(Beginning of Data excerpts)

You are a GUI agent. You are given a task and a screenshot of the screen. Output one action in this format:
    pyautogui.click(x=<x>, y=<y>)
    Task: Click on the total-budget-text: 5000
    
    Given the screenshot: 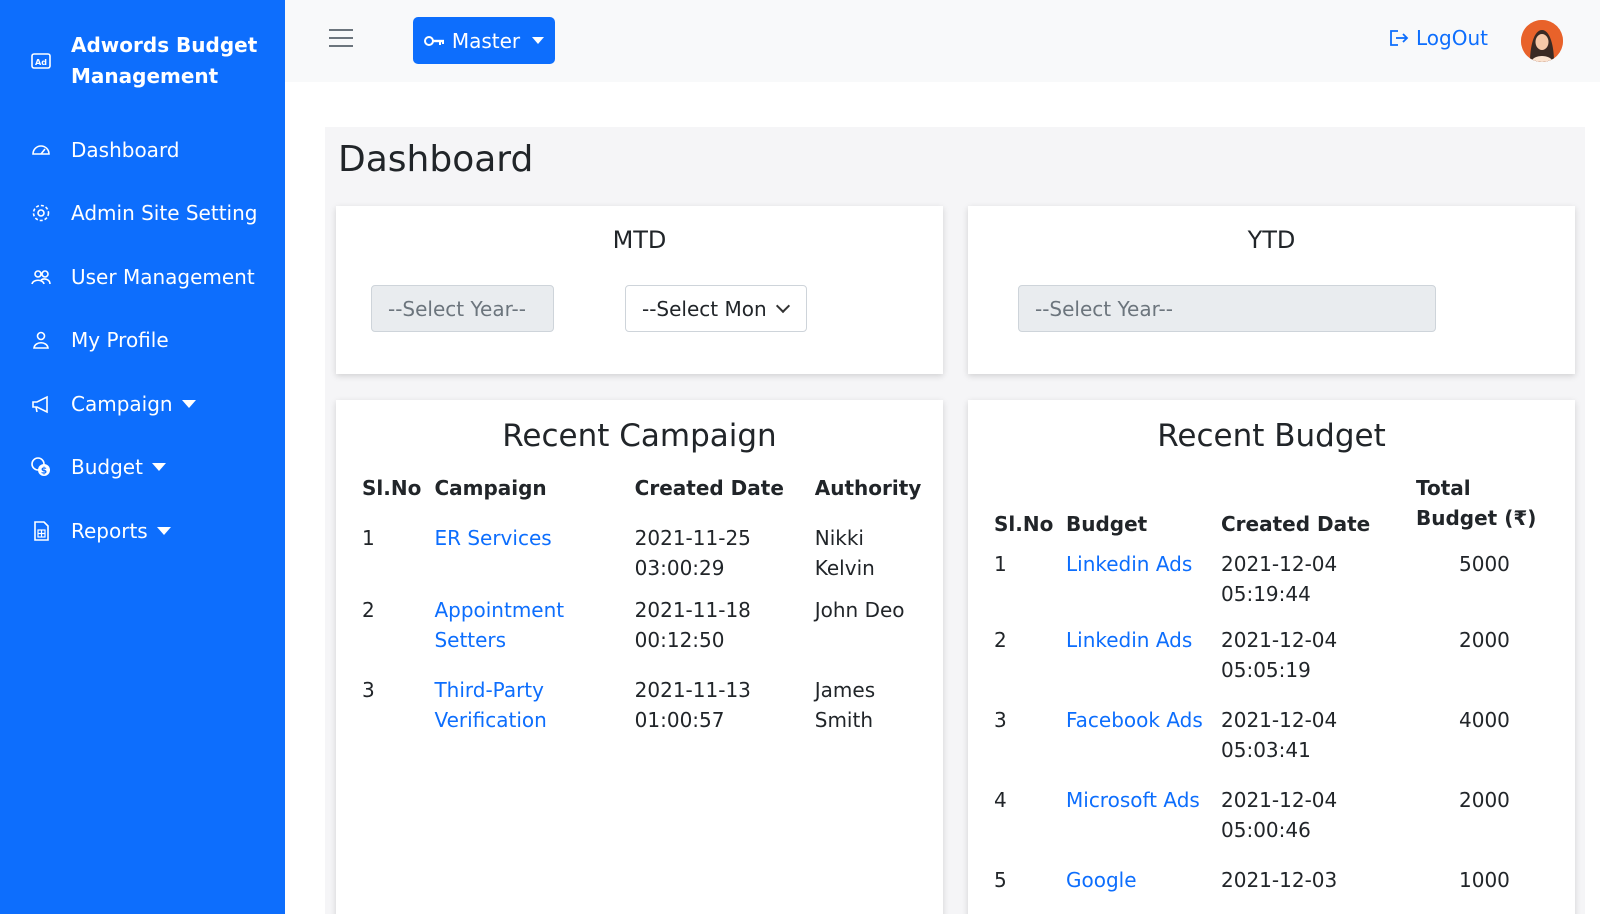 What is the action you would take?
    pyautogui.click(x=1484, y=564)
    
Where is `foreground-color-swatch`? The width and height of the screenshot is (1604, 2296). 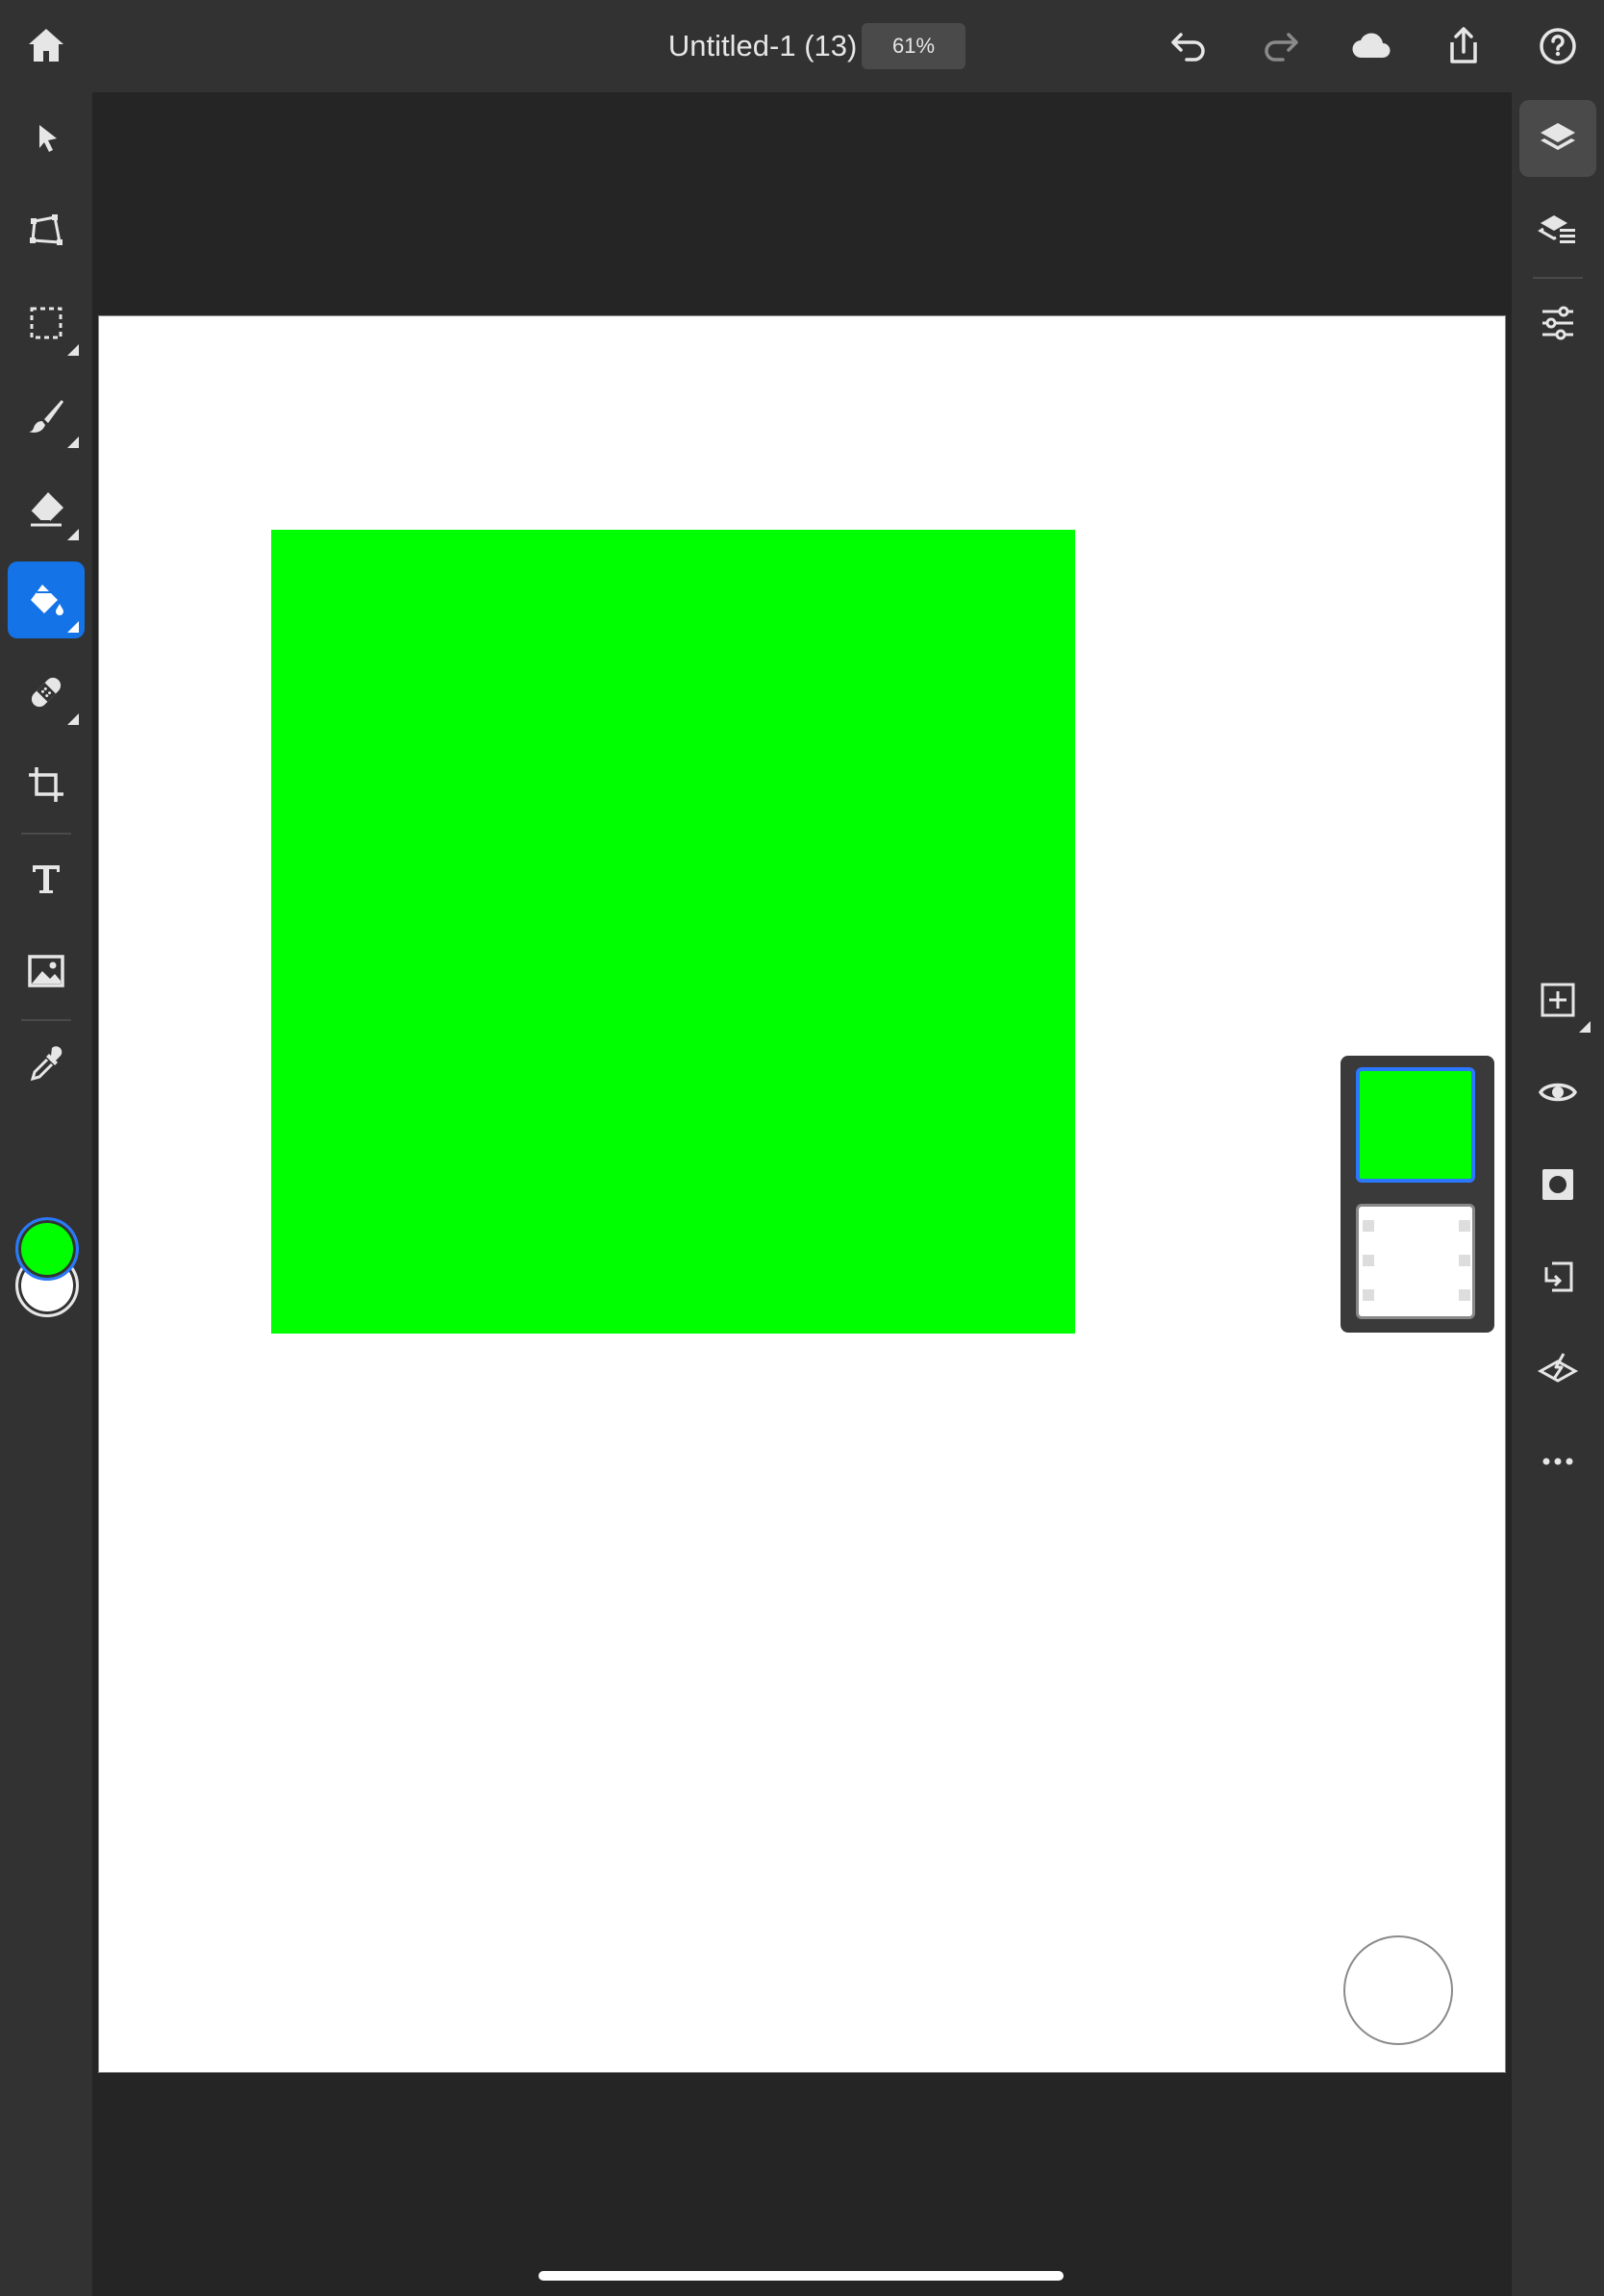
foreground-color-swatch is located at coordinates (47, 1249).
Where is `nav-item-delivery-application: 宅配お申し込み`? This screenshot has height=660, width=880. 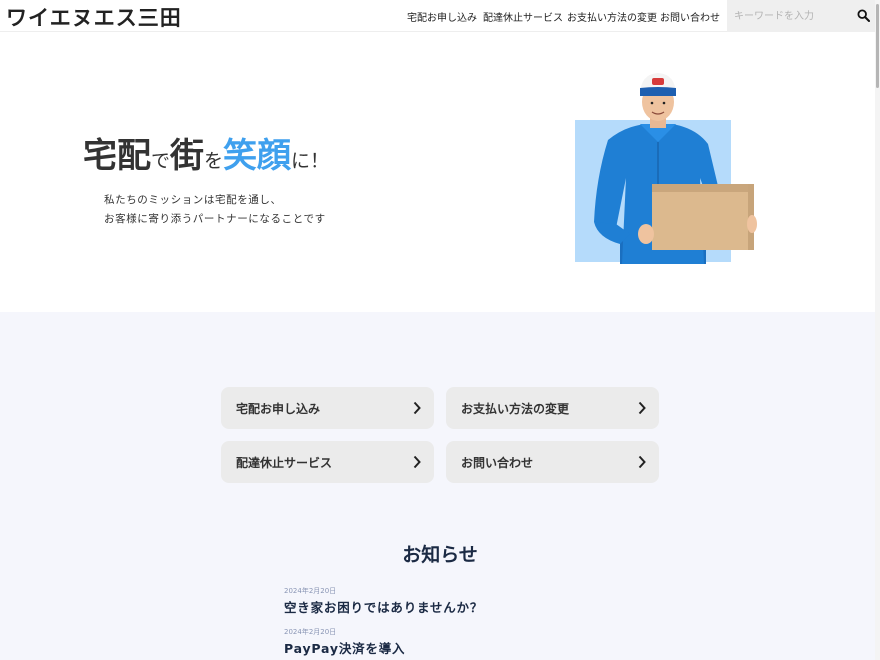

(End of Data excerpts)

● Task brief
Transcribe the data word for word, starting at the line that contains "is (1604, 2296)." and ending at the end of the data, with both ends included. Leave the pictures out.

● Task response
Where is `foreground-color-swatch`? The width and height of the screenshot is (1604, 2296). 
foreground-color-swatch is located at coordinates (47, 1249).
Where is `nav-item-delivery-application: 宅配お申し込み`? This screenshot has height=660, width=880. 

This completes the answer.